If we look at how a 9kW panel system on a 6kW inverter will do your probably looking at ~12,000kWh a year (assuming Auckland, changes a bit depending on where you are in the country) with an average of >40kWh in summer and >15kWh in winter. However, you could be generating 6kW pretty solidly between 10-3 for maybe 30kWh of generation but your usage looks to me more like 6-7kWh, so ~24kWh will either need to go into the battery or be exported. With a purely north facing system your generation will likely not cover you usage in the early morning or evening. One option that can help there is to have some of the panels facing east and west (if possible) as it spreads out the generation into the early morning and evening and this would better match your usage.

 

With regards to the Fronius Gen 24, the PV powerplug they provide will work as long as there is sun even if the power is cut. This does not require a battery, but the power is limited to the lower of 3kW from a single mains plug or what ever the solar panels are producing if it's less than 3kW.

 

With your usage profile a battery would certainly help if you change to a plan with peak and off-peak charges (still may not pay for it's self in warranty period though) it would allow you to use your solar to cover the 4-5 hours after sunset which is one of the two peak periods.

 

 

 

Secondly does your house have two or three phase power? If it's a typical single phase supply options 7 and 8 are unlikely to work, as for a good part of the country you are limited to exporting 5kW of power per phase. With 2x5kW inverters you would have the potential to export close to 10kW, and thus they will either not install two inverters, or they will limit each inverter to exporting a max of 2.5kW meaning once your battery is full which would happen in 3-4hrs at which point all your excess solar would be lost as the inverter would not generate it.

• **AVAILABLE DATA**:
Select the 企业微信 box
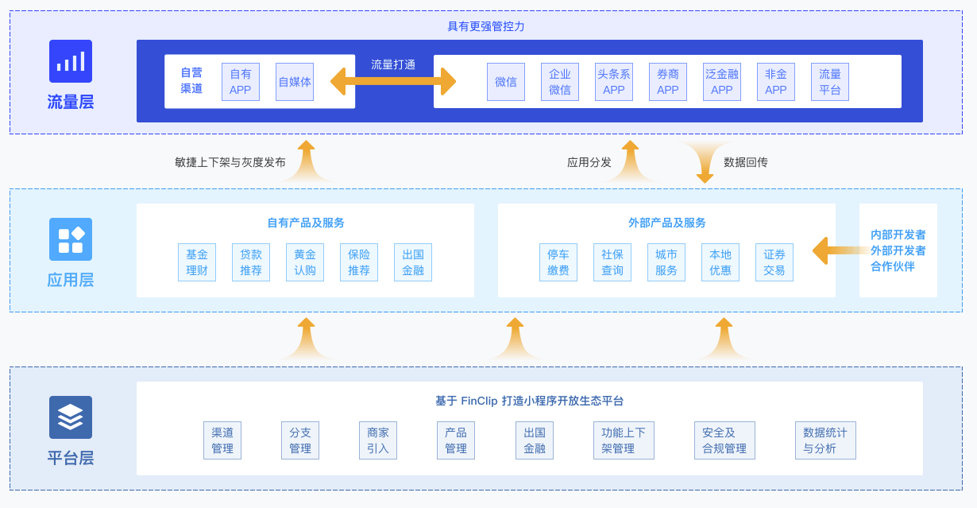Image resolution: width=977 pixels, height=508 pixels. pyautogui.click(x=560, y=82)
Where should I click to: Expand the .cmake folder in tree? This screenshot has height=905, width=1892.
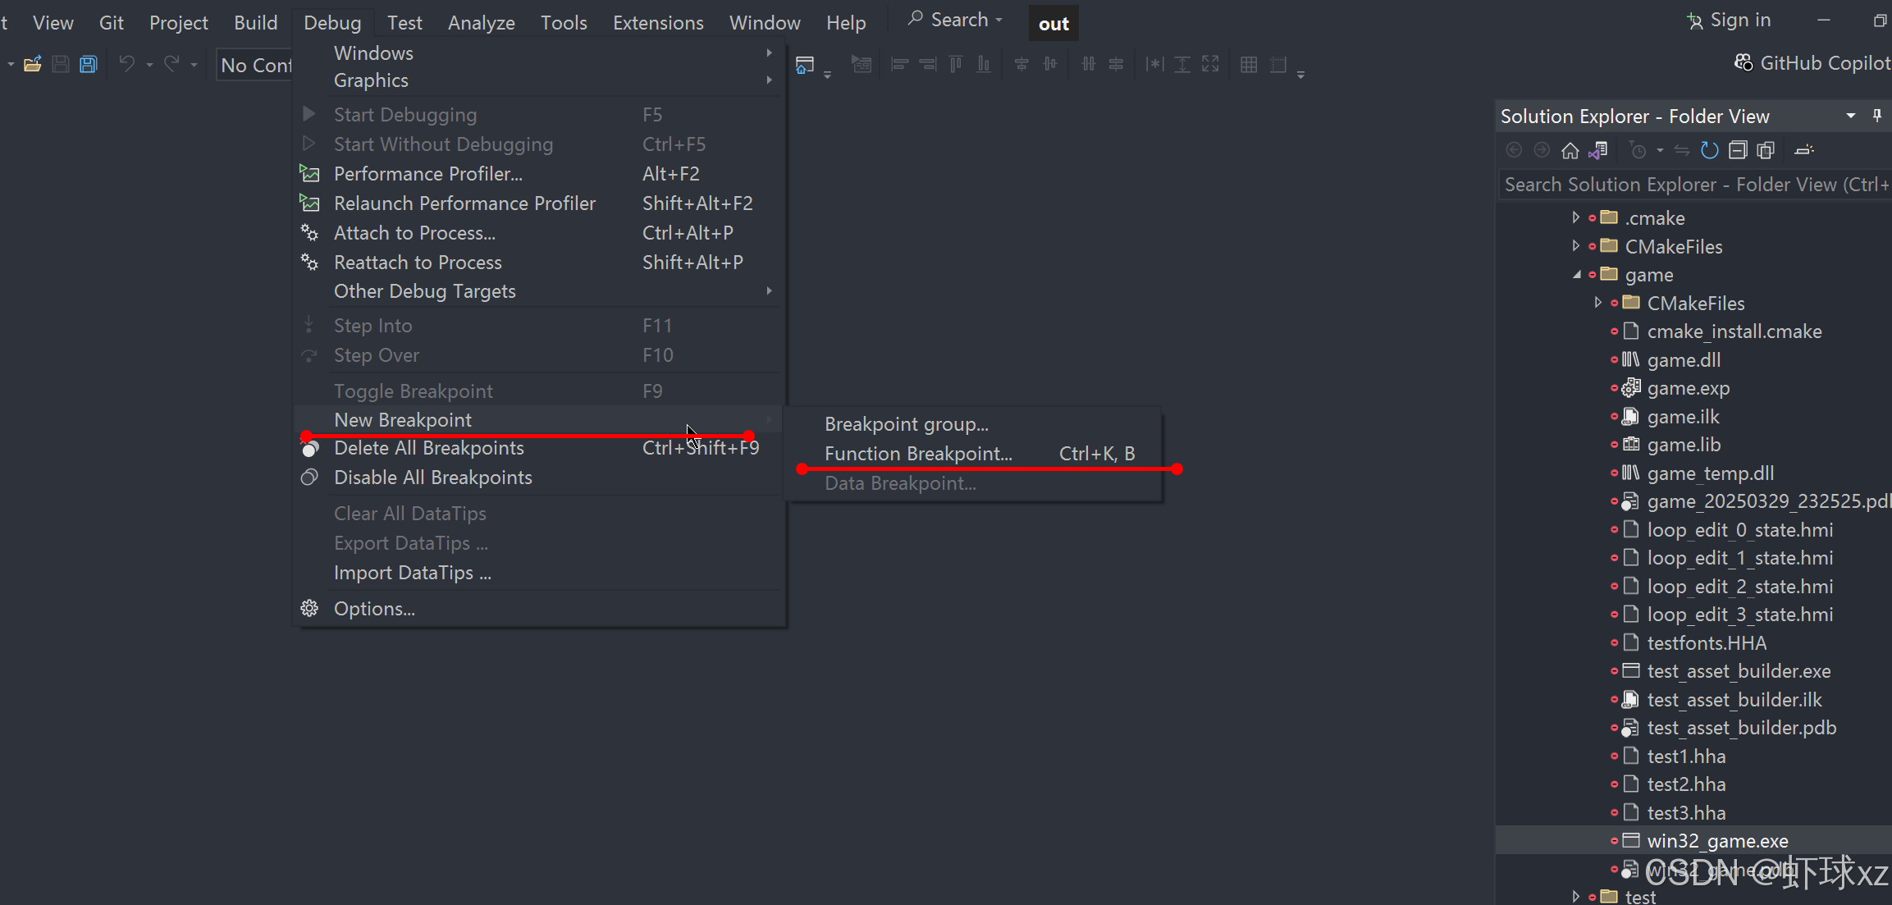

• **WORK TO DO**: Retype the solar power text word for word, starting at "With your usage" and ending at "not generate it.". The listing plays no part in this work.

• **RESPONSE TO THE EXERCISE**:
With your usage profile a battery would certainly help if you change to a plan with peak and off-peak charges (still may not pay for it's self in warranty period though) it would allow you to use your solar to cover the 4-5 hours after sunset which is one of the two peak periods.

 

 

 

Secondly does your house have two or three phase power? If it's a typical single phase supply options 7 and 8 are unlikely to work, as for a good part of the country you are limited to exporting 5kW of power per phase. With 2x5kW inverters you would have the potential to export close to 10kW, and thus they will either not install two inverters, or they will limit each inverter to exporting a max of 2.5kW meaning once your battery is full which would happen in 3-4hrs at which point all your excess solar would be lost as the inverter would not generate it.